### Brief
Copy the lines exactly. Begin at the first line of the data and stop after the line with "[Watch us on YouTube] (757, 2136)".

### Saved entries
_ _ _

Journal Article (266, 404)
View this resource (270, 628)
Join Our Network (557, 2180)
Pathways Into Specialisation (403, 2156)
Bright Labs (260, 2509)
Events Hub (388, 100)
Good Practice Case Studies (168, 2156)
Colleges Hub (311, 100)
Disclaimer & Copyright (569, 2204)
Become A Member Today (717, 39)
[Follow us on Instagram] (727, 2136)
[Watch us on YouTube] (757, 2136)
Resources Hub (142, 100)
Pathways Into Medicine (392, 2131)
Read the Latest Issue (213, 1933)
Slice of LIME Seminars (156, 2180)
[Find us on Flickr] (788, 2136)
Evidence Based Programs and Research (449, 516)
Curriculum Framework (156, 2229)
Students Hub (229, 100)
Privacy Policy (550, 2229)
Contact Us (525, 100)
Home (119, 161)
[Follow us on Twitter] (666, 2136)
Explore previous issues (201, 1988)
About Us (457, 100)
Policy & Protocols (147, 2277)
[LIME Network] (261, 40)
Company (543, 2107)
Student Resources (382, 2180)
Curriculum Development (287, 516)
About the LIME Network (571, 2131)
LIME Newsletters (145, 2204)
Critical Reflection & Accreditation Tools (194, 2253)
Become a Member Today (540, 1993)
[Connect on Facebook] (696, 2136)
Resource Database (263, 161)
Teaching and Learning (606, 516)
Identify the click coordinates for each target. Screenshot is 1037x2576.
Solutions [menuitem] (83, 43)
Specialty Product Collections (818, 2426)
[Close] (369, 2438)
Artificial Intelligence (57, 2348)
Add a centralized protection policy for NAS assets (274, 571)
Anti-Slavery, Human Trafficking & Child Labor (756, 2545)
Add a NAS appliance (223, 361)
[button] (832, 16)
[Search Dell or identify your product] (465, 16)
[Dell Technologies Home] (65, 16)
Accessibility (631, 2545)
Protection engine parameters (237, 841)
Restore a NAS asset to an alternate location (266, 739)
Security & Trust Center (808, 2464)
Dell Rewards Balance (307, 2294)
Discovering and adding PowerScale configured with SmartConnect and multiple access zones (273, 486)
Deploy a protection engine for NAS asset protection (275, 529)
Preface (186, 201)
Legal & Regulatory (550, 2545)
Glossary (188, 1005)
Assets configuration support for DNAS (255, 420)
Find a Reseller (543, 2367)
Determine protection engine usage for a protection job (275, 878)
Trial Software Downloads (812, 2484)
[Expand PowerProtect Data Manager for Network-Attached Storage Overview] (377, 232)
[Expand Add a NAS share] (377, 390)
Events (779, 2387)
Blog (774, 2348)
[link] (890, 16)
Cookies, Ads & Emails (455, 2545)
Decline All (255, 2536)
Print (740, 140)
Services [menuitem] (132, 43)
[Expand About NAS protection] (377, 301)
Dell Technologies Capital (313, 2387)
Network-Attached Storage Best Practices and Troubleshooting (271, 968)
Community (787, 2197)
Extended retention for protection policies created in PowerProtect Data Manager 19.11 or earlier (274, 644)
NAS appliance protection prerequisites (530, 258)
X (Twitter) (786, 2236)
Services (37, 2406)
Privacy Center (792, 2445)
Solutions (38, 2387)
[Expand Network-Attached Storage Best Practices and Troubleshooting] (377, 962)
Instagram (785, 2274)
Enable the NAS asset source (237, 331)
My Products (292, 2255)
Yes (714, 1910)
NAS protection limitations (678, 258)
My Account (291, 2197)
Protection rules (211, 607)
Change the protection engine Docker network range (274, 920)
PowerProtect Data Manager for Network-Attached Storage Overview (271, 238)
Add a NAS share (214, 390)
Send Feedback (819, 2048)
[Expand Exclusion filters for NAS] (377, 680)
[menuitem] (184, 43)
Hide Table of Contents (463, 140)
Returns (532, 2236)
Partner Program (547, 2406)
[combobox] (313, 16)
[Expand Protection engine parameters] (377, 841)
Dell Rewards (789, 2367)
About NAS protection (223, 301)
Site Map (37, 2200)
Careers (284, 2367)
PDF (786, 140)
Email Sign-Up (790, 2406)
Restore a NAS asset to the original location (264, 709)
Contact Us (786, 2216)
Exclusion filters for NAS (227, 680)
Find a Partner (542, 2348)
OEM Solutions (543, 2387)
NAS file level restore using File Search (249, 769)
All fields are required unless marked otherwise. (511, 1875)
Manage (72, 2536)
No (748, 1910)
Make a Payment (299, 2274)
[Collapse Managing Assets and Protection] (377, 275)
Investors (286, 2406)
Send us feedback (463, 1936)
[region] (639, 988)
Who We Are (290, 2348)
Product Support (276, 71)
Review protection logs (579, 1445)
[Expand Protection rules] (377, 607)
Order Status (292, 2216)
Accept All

_ _ _

### Reply to the exercise
Journal Article (266, 404)
View this resource (270, 628)
Join Our Network (557, 2180)
Pathways Into Specialisation (403, 2156)
Bright Labs (260, 2509)
Events Hub (388, 100)
Good Practice Case Studies (168, 2156)
Colleges Hub (311, 100)
Disclaimer & Copyright (569, 2204)
Become A Member Today (717, 39)
[Follow us on Instagram] (727, 2136)
[Watch us on YouTube] (757, 2136)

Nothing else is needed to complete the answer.